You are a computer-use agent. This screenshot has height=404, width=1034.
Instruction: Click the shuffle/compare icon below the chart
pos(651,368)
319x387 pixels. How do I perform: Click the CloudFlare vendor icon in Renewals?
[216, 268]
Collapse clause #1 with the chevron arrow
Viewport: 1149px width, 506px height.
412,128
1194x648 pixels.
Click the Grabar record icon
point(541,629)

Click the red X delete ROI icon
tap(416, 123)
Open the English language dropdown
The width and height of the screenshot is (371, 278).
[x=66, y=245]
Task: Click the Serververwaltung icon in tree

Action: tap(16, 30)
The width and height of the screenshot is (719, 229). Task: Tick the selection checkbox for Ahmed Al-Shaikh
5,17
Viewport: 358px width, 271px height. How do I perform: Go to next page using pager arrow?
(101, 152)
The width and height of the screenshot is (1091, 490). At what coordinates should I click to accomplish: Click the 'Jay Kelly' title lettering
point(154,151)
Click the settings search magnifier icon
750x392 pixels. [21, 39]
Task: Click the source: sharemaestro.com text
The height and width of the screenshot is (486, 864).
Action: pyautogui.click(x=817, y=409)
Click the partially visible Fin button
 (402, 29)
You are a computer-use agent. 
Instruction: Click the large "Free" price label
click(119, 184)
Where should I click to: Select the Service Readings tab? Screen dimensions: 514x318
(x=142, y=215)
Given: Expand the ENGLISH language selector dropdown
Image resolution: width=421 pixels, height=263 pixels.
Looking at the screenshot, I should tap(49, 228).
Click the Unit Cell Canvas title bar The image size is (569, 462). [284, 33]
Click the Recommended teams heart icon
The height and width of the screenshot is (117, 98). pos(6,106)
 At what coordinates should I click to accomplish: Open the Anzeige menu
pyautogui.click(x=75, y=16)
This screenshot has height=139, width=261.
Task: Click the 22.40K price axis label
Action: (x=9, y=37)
============
**Instructions for the task:**
Revise everything from the line containing "The width and height of the screenshot is (719, 229)." down to the end of the records, putting "magnifying glass" in place of "magnifier" and leaving everything else unchanged.

**Result for this exercise:**
The width and height of the screenshot is (719, 229). Task: Tick the selection checkbox for Ahmed Al-Shaikh
5,17
Viewport: 358px width, 271px height. How do I perform: Go to next page using pager arrow?
(101, 152)
The width and height of the screenshot is (1091, 490). At what coordinates should I click to accomplish: Click the 'Jay Kelly' title lettering
point(154,151)
Click the settings search magnifying glass icon
750x392 pixels. [21, 39]
Task: Click the source: sharemaestro.com text
The height and width of the screenshot is (486, 864).
Action: pyautogui.click(x=817, y=409)
Click the partially visible Fin button
 (402, 29)
You are a computer-use agent. 
Instruction: Click the large "Free" price label
click(119, 184)
Where should I click to: Select the Service Readings tab? Screen dimensions: 514x318
(x=142, y=215)
Given: Expand the ENGLISH language selector dropdown
Image resolution: width=421 pixels, height=263 pixels.
Looking at the screenshot, I should tap(49, 228).
Click the Unit Cell Canvas title bar The image size is (569, 462). [284, 33]
Click the Recommended teams heart icon
The height and width of the screenshot is (117, 98). pos(6,106)
 At what coordinates should I click to accomplish: Open the Anzeige menu
pyautogui.click(x=75, y=16)
This screenshot has height=139, width=261.
Task: Click the 22.40K price axis label
Action: (x=9, y=37)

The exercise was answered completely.